(Data shown Opens)
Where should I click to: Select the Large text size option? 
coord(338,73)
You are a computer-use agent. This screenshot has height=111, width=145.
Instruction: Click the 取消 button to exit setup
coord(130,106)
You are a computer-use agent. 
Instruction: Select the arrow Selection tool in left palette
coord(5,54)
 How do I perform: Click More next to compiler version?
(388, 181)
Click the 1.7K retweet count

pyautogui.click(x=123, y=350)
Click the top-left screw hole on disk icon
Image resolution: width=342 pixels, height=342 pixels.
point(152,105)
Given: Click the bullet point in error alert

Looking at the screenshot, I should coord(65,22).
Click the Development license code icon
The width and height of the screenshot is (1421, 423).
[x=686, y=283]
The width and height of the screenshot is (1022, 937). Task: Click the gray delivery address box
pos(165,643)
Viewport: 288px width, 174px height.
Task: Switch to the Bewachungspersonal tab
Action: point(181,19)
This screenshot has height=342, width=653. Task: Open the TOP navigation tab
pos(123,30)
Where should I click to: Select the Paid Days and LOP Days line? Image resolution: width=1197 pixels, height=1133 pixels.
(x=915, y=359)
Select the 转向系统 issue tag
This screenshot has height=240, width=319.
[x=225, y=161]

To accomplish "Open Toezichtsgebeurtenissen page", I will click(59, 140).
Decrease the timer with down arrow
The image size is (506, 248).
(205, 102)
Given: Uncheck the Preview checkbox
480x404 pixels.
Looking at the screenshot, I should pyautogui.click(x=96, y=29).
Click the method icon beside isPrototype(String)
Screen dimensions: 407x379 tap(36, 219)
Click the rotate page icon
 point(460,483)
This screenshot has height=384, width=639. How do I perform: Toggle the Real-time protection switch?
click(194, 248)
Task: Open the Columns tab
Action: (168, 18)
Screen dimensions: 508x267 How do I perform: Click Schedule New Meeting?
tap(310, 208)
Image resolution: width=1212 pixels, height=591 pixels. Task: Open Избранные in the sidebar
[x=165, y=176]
(Data shown Closes)
- **Task goal**: Please copy the whole of the material exactly as written.

- **Exercise output**:
Where should I click to: Select the Large text size option? 
coord(338,73)
You are a computer-use agent. This screenshot has height=111, width=145.
Instruction: Click the 取消 button to exit setup
coord(130,106)
You are a computer-use agent. 
Instruction: Select the arrow Selection tool in left palette
coord(5,54)
 How do I perform: Click More next to compiler version?
(388, 181)
Click the 1.7K retweet count

pyautogui.click(x=123, y=350)
Click the top-left screw hole on disk icon
Image resolution: width=342 pixels, height=342 pixels.
point(152,105)
Given: Click the bullet point in error alert

Looking at the screenshot, I should coord(65,22).
Click the Development license code icon
The width and height of the screenshot is (1421, 423).
[x=686, y=283]
The width and height of the screenshot is (1022, 937). Task: Click the gray delivery address box
pos(165,643)
Viewport: 288px width, 174px height.
Task: Switch to the Bewachungspersonal tab
Action: point(181,19)
This screenshot has height=342, width=653. Task: Open the TOP navigation tab
pos(123,30)
Where should I click to: Select the Paid Days and LOP Days line? Image resolution: width=1197 pixels, height=1133 pixels.
(x=915, y=359)
Select the 转向系统 issue tag
This screenshot has height=240, width=319.
[x=225, y=161]

To accomplish "Open Toezichtsgebeurtenissen page", I will click(59, 140).
Decrease the timer with down arrow
The image size is (506, 248).
(205, 102)
Given: Uncheck the Preview checkbox
480x404 pixels.
Looking at the screenshot, I should pyautogui.click(x=96, y=29).
Click the method icon beside isPrototype(String)
Screen dimensions: 407x379 tap(36, 219)
Click the rotate page icon
 point(460,483)
This screenshot has height=384, width=639. How do I perform: Toggle the Real-time protection switch?
click(194, 248)
Task: Open the Columns tab
Action: (168, 18)
Screen dimensions: 508x267 How do I perform: Click Schedule New Meeting?
tap(310, 208)
Image resolution: width=1212 pixels, height=591 pixels. Task: Open Избранные in the sidebar
[x=165, y=176]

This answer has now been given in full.